The answer consists of the lines from the line holding "Task: Submit with the Continue button" through the last line of the entries, retyped exactly, and nothing else. No pictures belong in it.

---- Records provided

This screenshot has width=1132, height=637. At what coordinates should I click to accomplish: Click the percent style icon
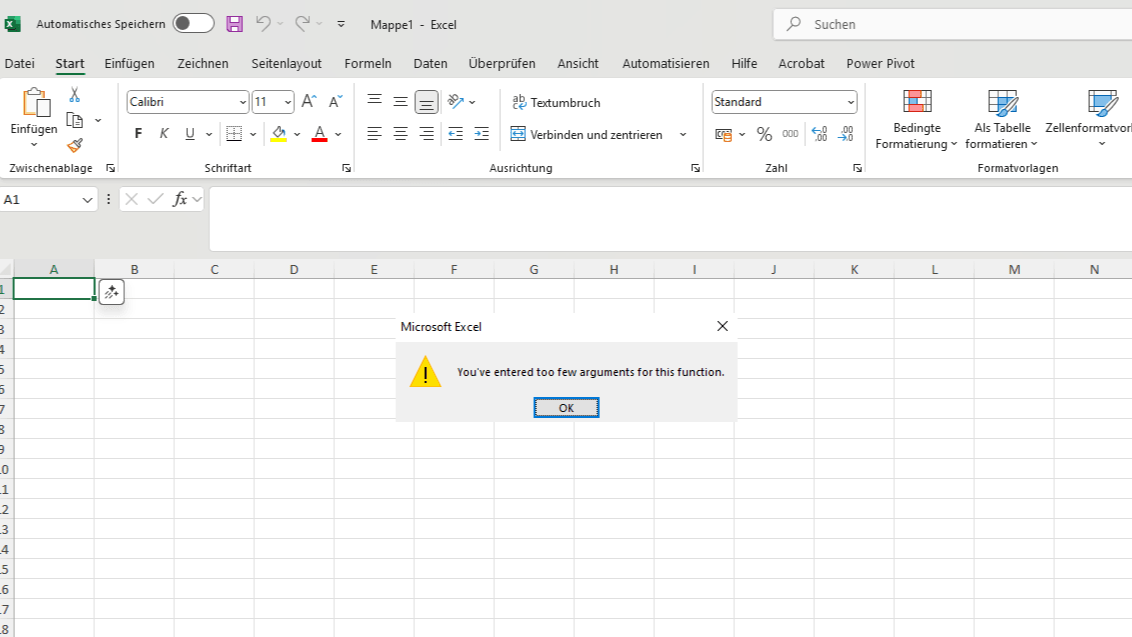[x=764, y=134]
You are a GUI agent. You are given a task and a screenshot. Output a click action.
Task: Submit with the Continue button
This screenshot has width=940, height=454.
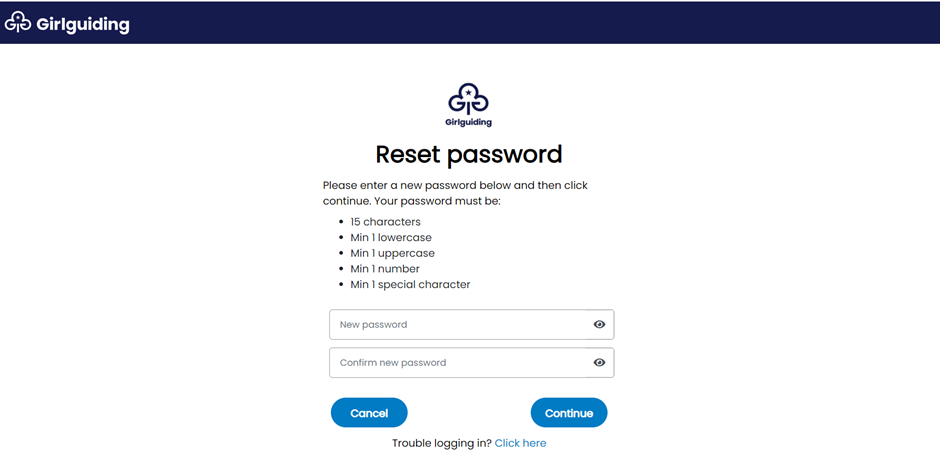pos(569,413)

--------

**Reply:**
Task: Submit with the Continue button
This screenshot has width=940, height=454.
pos(569,413)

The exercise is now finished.